Instructions to follow
Copy the rows below verbatim, everything from the line containing "What do you see at coordinates (231, 1350)" down to the end of the rows, including both ends. Omit the pictures.

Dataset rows
BEGIN
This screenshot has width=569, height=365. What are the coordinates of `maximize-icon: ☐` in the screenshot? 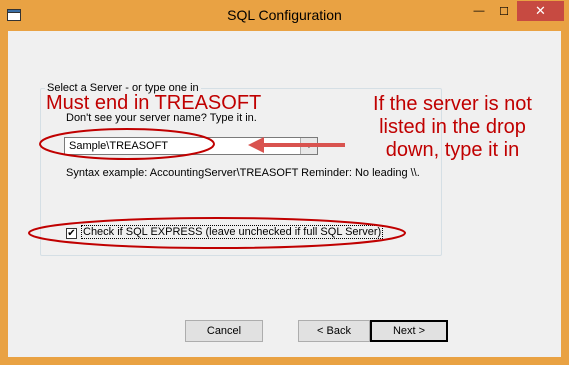 It's located at (504, 12).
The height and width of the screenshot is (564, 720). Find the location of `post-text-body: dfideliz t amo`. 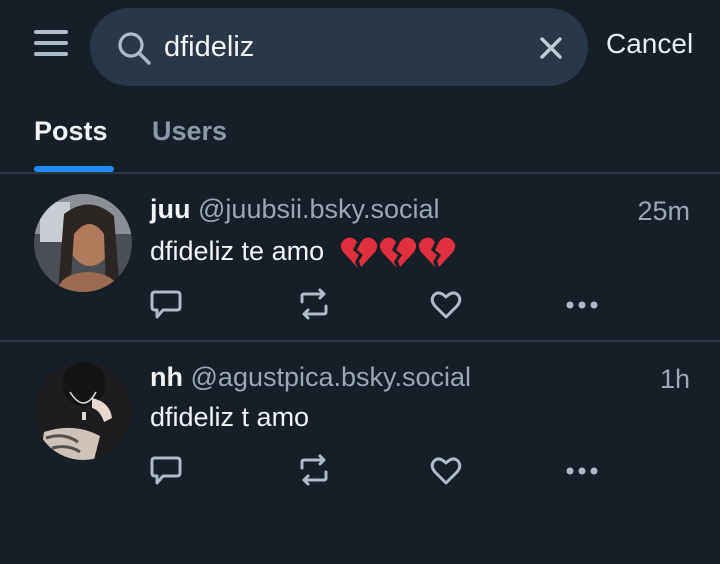

post-text-body: dfideliz t amo is located at coordinates (230, 417).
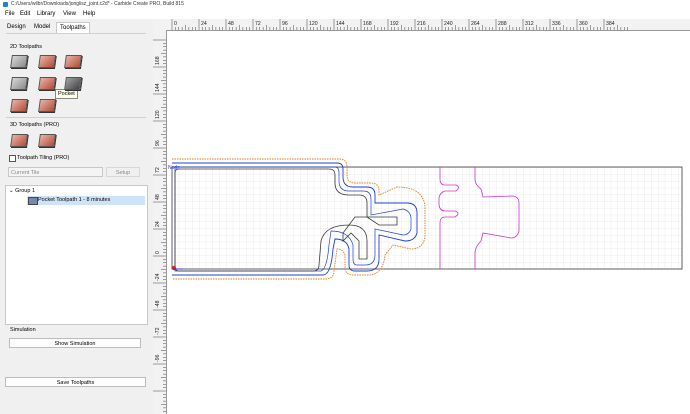  Describe the element at coordinates (16, 27) in the screenshot. I see `tab-design: Design` at that location.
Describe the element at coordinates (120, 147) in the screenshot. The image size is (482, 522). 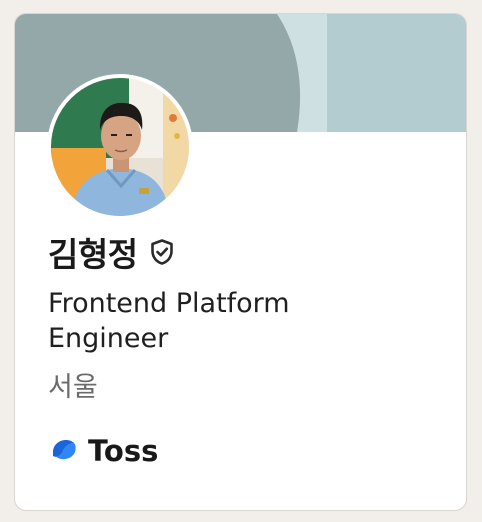
I see `profile-avatar` at that location.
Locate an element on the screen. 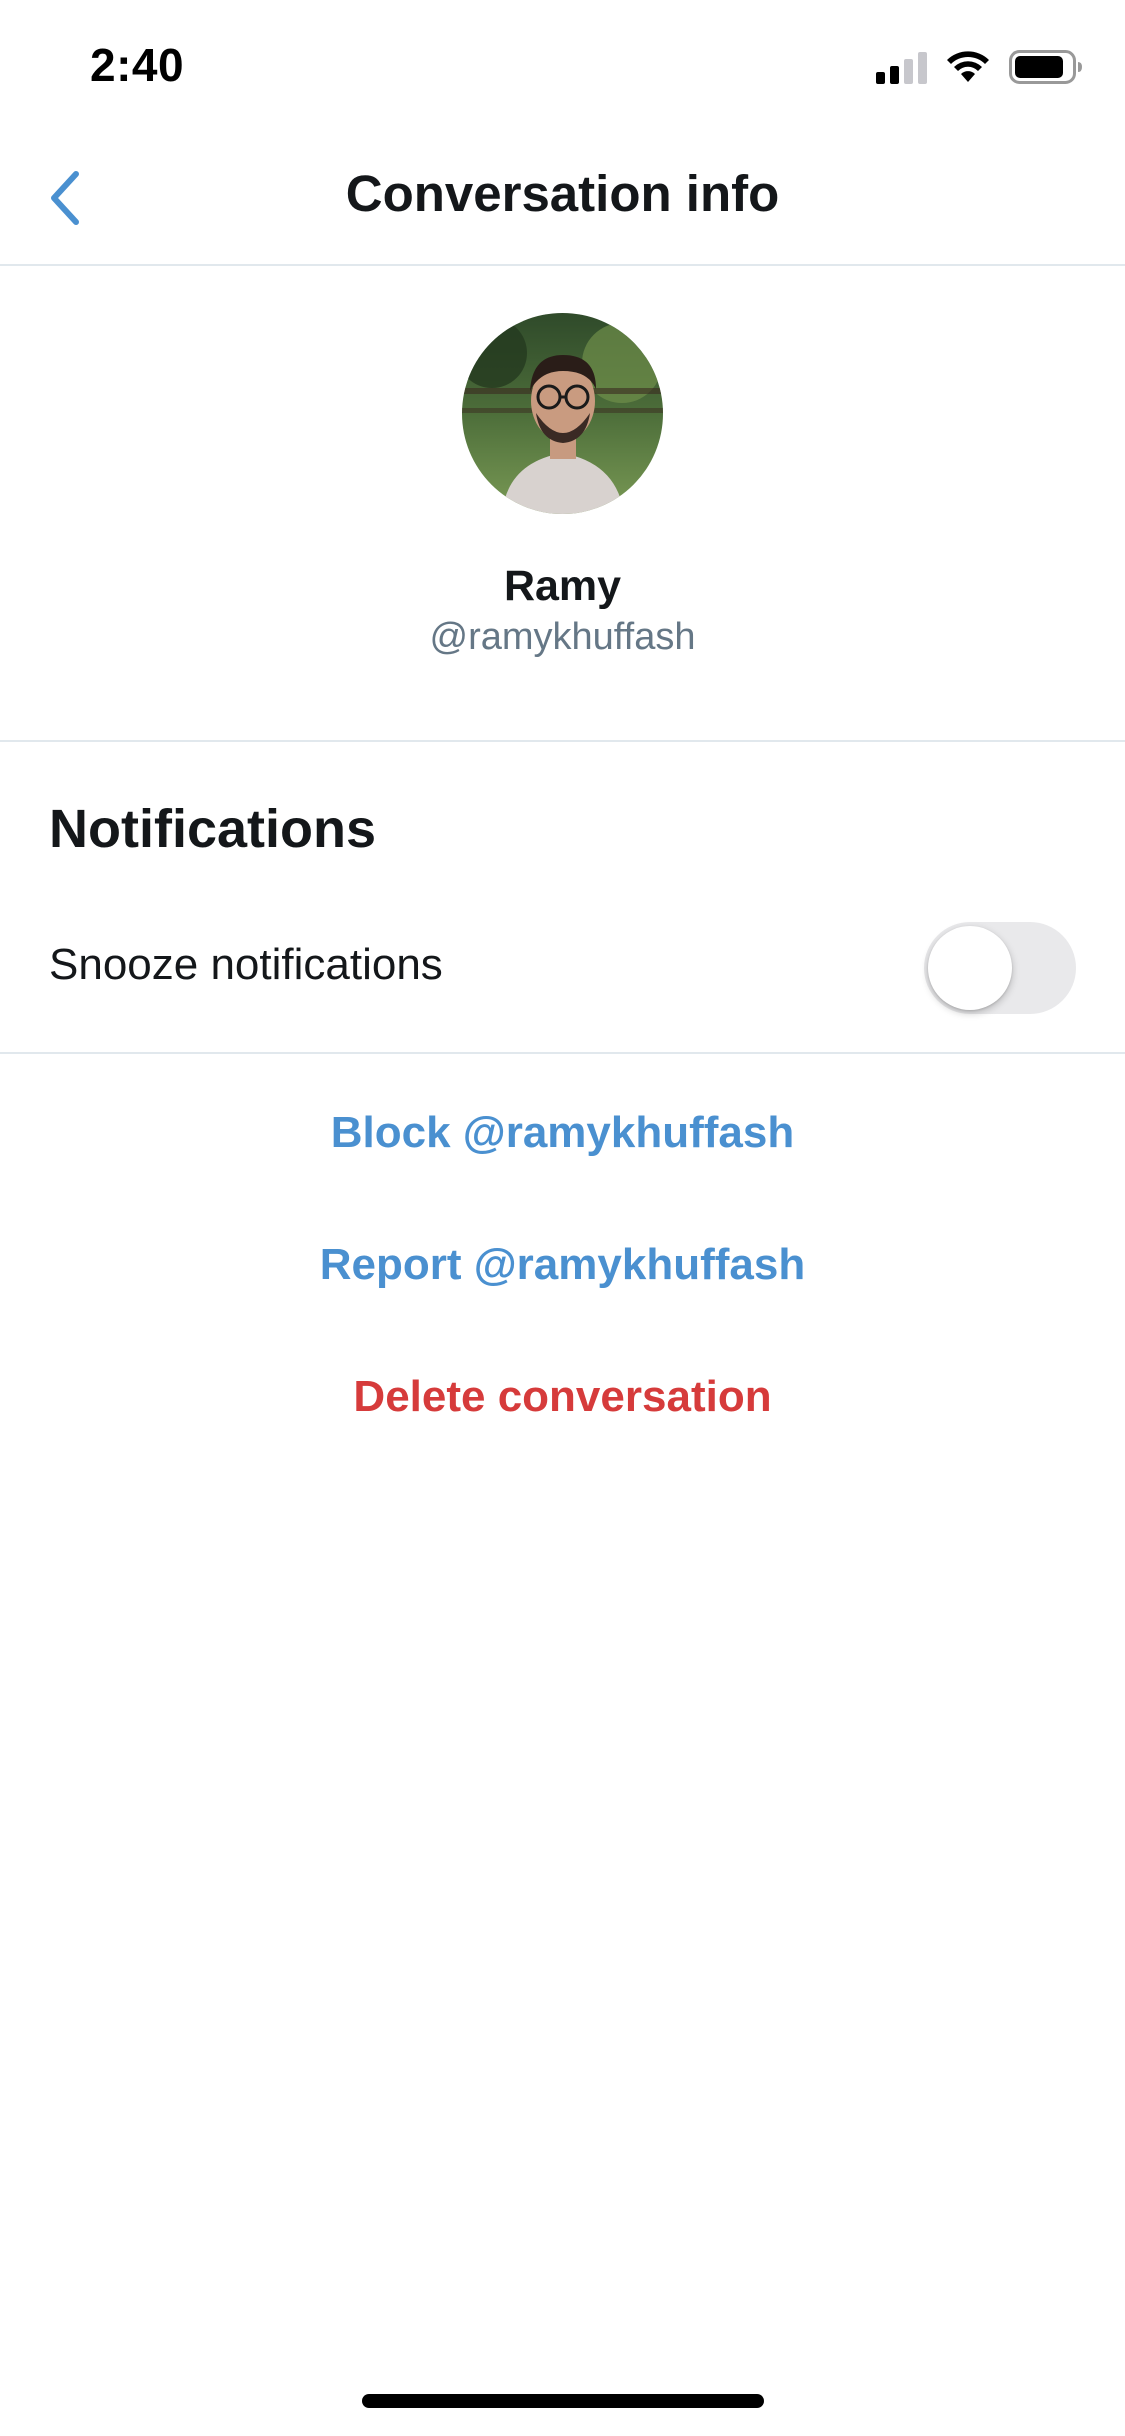  notifications-heading: Notifications is located at coordinates (213, 829).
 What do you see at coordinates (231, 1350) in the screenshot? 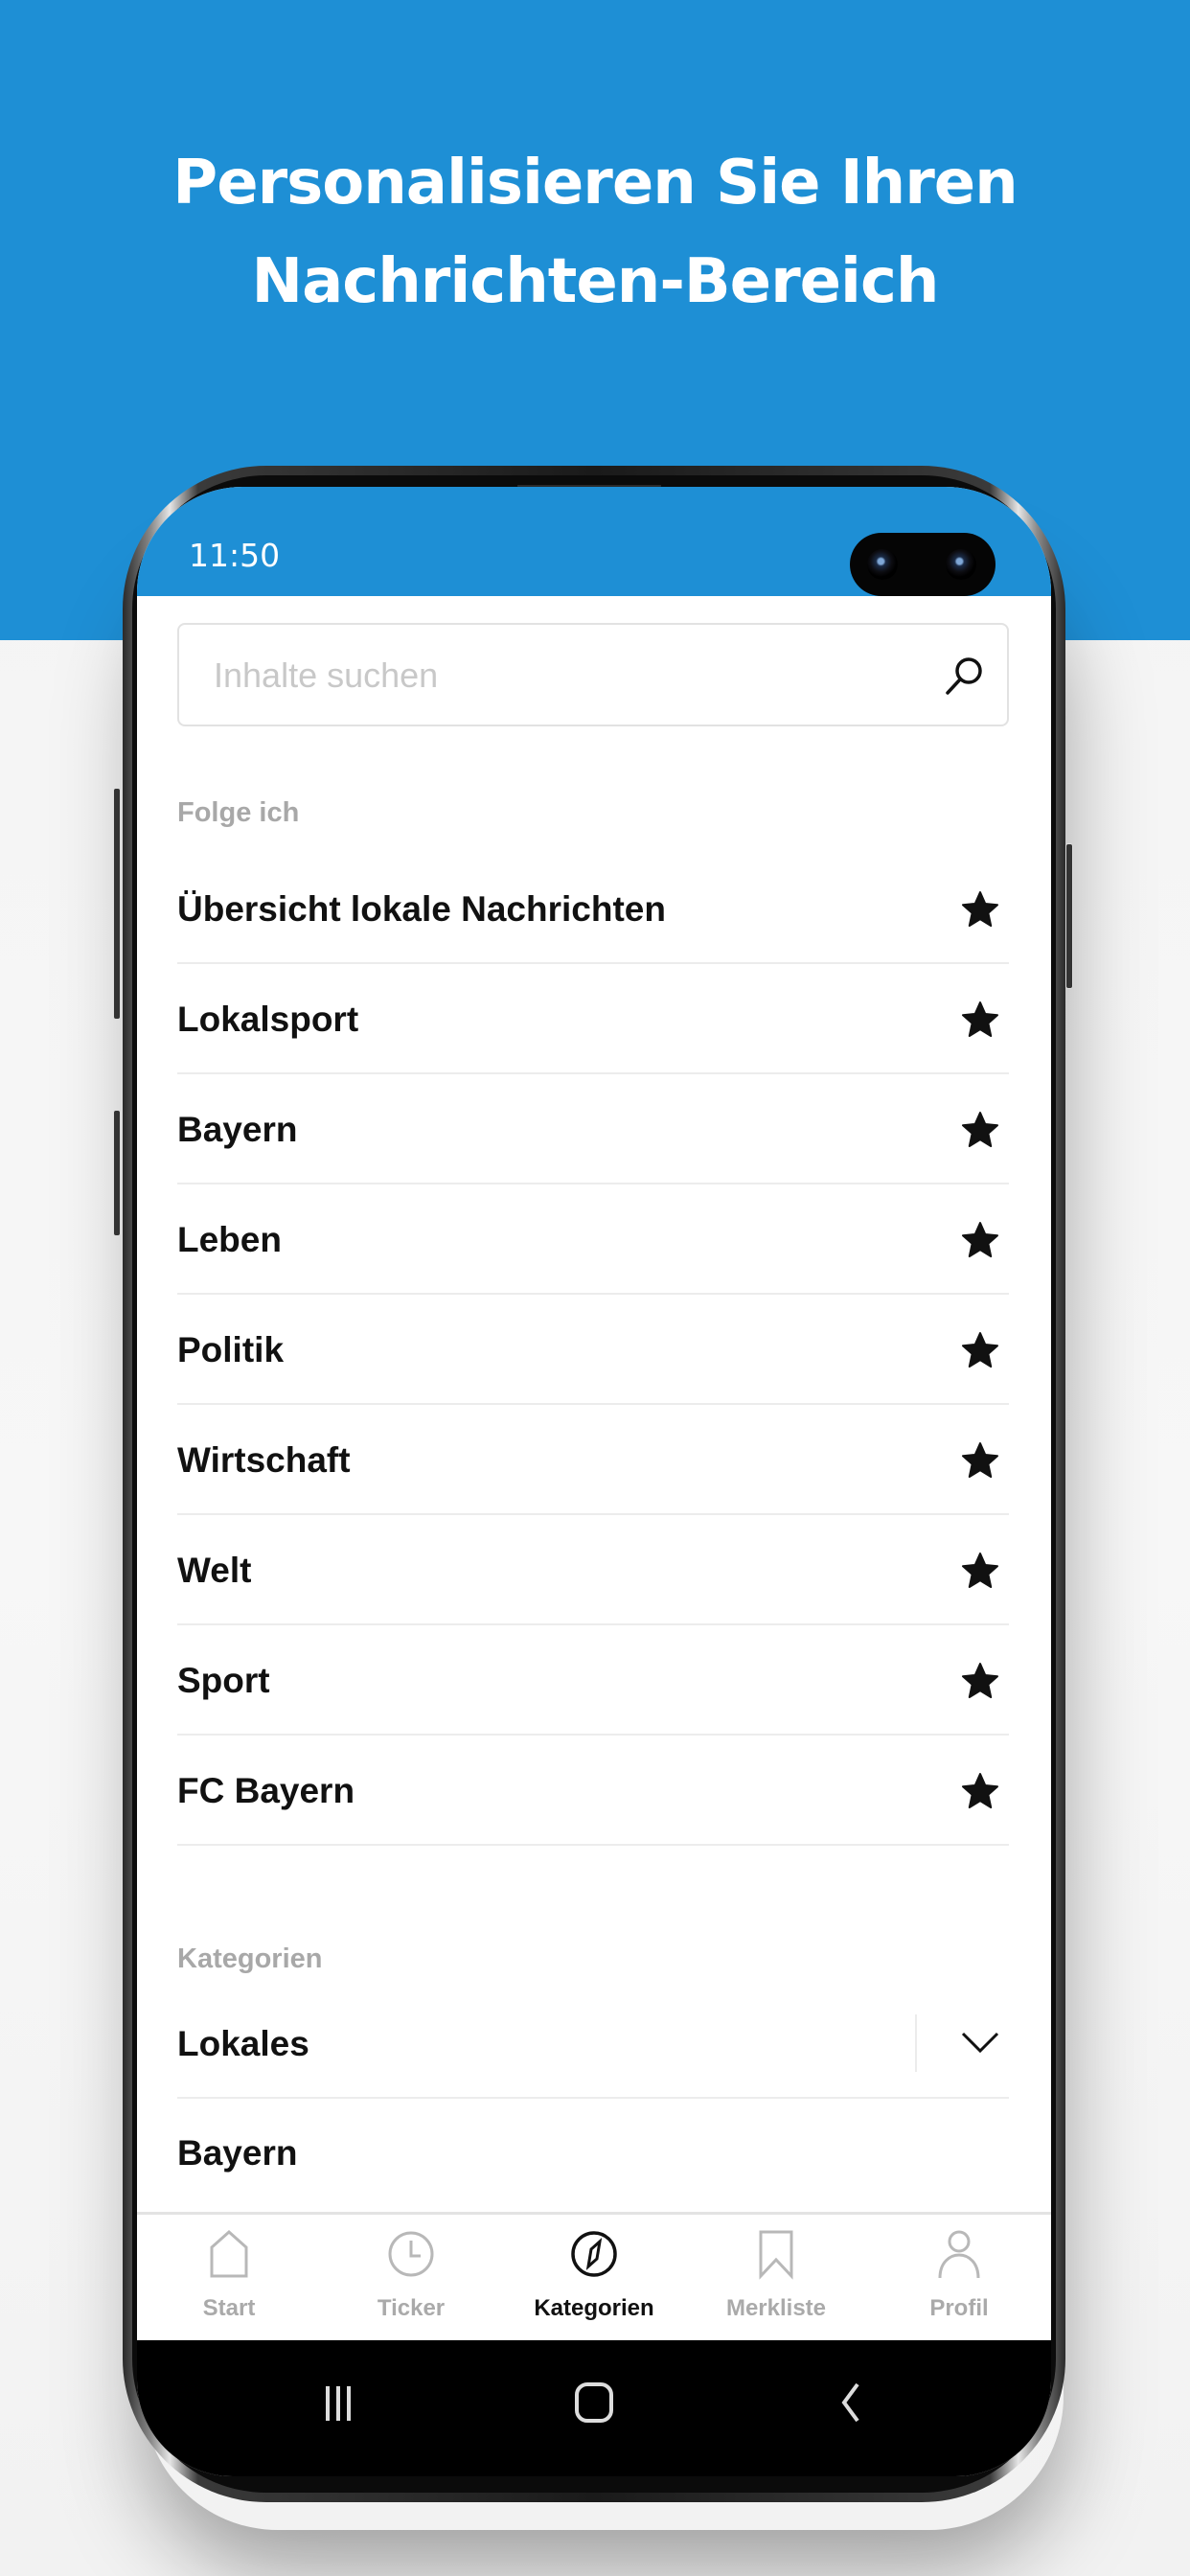
I see `followed-label: Politik` at bounding box center [231, 1350].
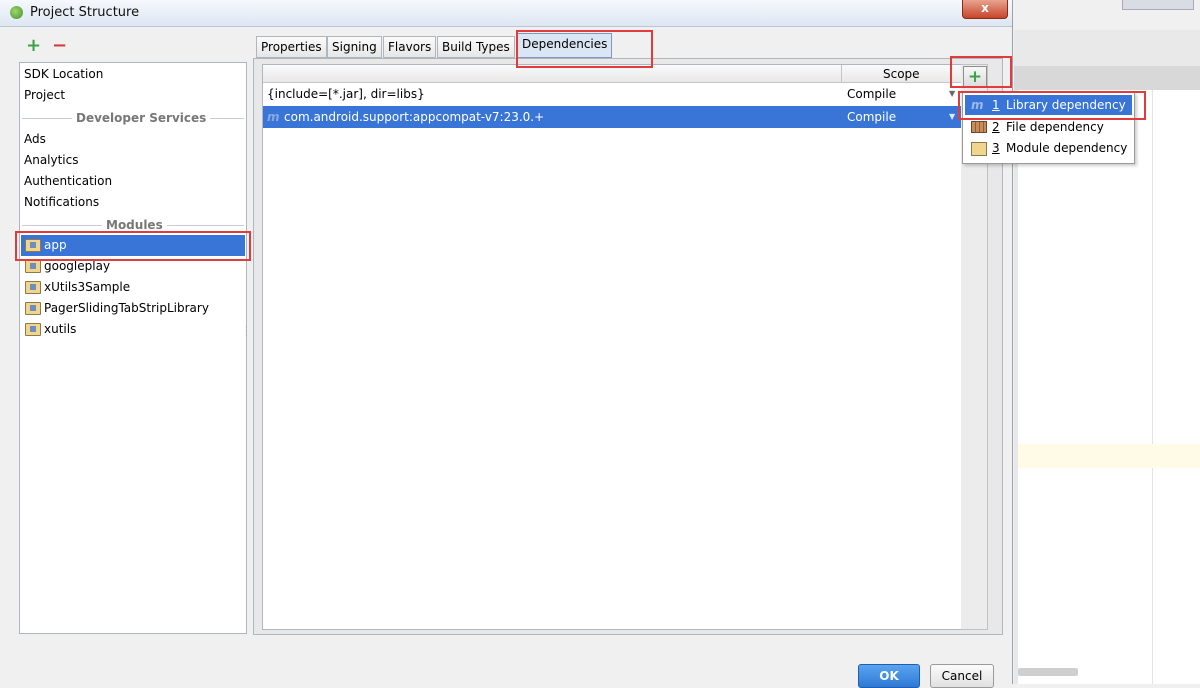 The width and height of the screenshot is (1200, 688). What do you see at coordinates (902, 74) in the screenshot?
I see `scope-column-header: Scope` at bounding box center [902, 74].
END
Response to the exercise
 What do you see at coordinates (231, 1350) in the screenshot? 
I see `followed-label: Politik` at bounding box center [231, 1350].
 The width and height of the screenshot is (1200, 688). What do you see at coordinates (902, 74) in the screenshot?
I see `scope-column-header: Scope` at bounding box center [902, 74].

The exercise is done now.